Report each line in the entries below that contains the word "University".

-- START OF RECORD LIST --

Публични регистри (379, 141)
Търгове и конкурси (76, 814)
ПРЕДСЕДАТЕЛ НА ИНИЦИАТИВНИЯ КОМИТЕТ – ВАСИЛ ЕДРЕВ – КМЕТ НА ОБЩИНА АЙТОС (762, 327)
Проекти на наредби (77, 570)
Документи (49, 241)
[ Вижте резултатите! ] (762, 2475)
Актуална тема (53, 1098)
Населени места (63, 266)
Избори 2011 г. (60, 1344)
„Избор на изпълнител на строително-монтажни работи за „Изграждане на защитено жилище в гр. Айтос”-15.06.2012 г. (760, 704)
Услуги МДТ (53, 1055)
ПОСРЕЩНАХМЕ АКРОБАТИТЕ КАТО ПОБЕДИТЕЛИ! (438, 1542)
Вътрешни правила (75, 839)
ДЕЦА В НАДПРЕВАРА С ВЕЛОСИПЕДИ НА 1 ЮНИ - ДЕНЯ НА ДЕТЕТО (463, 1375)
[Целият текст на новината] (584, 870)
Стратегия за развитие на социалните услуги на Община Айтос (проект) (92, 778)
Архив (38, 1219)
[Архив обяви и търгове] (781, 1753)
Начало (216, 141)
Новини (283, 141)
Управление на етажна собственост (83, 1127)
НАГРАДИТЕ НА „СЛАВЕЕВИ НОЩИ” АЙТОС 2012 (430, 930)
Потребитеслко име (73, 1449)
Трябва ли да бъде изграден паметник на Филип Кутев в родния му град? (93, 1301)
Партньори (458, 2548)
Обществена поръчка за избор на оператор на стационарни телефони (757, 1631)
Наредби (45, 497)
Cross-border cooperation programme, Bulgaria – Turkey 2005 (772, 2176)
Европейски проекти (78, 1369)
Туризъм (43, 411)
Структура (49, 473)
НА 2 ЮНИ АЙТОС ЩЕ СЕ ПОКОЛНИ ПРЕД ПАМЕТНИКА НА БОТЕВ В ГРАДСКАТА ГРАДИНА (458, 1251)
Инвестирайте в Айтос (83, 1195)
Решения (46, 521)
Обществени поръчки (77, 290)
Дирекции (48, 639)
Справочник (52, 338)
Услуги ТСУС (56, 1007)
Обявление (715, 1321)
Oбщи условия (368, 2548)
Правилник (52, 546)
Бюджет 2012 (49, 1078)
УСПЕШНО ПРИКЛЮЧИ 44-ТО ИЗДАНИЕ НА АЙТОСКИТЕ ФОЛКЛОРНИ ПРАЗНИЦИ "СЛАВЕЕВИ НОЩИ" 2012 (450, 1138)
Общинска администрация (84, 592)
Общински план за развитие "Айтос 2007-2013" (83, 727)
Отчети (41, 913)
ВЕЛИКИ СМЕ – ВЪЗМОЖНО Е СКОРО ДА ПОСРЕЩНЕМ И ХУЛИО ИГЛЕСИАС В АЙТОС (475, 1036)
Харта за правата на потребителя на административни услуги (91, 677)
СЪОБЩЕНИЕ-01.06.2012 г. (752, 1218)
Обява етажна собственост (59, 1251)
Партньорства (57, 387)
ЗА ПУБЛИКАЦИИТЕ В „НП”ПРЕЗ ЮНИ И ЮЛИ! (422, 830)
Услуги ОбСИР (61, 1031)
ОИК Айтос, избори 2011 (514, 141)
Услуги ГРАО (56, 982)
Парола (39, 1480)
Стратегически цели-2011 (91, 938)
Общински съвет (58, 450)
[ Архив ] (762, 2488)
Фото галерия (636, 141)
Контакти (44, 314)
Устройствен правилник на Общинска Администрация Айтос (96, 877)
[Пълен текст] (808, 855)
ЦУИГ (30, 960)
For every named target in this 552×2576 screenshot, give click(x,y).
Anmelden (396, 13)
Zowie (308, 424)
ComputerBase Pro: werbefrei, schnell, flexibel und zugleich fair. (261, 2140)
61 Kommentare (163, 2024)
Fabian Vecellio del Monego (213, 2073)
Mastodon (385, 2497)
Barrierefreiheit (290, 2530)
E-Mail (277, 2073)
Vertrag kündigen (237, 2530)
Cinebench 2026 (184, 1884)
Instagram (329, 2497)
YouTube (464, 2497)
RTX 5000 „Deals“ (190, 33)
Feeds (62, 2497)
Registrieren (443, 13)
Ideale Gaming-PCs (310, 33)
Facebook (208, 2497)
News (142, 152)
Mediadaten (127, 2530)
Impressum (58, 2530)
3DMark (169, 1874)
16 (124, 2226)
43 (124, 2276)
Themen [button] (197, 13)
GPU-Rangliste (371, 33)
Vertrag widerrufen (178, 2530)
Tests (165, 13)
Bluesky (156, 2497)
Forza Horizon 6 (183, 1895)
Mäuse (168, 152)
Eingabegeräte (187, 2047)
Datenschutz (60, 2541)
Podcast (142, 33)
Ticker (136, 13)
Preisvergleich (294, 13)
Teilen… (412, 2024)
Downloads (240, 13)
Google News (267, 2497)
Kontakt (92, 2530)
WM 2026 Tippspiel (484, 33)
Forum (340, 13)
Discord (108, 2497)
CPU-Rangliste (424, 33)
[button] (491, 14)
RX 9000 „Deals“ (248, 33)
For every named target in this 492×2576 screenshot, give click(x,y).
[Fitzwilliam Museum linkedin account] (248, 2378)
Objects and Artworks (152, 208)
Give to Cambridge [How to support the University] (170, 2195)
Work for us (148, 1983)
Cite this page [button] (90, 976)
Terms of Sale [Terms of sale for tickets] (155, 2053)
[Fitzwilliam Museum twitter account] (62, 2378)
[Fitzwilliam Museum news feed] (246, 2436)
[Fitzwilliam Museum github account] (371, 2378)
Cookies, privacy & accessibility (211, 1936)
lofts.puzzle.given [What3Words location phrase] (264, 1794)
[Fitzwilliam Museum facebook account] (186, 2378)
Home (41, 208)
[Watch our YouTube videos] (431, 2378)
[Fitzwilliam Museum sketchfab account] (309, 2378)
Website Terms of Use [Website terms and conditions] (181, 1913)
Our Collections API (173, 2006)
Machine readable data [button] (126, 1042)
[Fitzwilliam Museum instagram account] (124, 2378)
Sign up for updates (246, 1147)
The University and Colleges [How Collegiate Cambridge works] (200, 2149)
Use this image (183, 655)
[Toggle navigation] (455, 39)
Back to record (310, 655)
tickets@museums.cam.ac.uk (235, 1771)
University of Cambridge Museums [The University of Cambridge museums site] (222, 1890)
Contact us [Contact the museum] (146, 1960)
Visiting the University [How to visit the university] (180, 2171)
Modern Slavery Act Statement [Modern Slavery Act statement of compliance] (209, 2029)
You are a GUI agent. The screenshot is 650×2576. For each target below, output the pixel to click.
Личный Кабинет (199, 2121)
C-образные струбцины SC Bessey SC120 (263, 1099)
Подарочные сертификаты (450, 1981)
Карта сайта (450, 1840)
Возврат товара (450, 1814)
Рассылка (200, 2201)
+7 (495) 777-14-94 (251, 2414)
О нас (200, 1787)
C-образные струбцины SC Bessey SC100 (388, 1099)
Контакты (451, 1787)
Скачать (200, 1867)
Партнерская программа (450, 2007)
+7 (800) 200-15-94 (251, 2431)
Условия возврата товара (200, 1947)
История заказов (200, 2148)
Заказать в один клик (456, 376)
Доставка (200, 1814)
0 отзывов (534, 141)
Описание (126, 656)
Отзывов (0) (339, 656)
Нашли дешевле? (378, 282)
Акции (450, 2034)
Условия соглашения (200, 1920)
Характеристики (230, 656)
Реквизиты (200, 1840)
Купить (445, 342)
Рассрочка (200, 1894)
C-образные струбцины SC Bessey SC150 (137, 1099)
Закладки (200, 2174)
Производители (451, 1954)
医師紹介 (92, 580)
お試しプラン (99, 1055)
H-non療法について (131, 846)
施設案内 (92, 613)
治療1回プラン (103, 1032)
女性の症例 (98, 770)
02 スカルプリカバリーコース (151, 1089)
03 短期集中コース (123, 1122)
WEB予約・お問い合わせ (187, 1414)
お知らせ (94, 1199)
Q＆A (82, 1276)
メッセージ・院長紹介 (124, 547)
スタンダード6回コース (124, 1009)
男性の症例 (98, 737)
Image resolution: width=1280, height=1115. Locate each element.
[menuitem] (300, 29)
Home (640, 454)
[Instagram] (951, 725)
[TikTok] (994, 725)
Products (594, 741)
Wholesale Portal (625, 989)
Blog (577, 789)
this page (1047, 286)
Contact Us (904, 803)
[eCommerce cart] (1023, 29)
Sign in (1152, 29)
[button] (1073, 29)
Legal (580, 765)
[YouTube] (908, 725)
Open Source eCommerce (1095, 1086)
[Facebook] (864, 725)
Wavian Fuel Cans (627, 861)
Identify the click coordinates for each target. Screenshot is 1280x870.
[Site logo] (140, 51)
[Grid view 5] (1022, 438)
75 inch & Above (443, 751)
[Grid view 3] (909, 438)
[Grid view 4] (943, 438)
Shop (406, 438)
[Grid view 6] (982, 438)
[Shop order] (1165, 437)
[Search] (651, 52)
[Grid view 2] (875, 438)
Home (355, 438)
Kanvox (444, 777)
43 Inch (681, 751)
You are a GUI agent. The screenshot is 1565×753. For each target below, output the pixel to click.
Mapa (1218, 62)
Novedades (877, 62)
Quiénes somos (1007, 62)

-- END OF RECORD LIST --

● **CORRECT OUTPUT**
Give to Cambridge [How to support the University] (170, 2195)
The University and Colleges [How Collegiate Cambridge works] (200, 2149)
University of Cambridge Museums [The University of Cambridge museums site] (222, 1890)
Visiting the University [How to visit the university] (180, 2171)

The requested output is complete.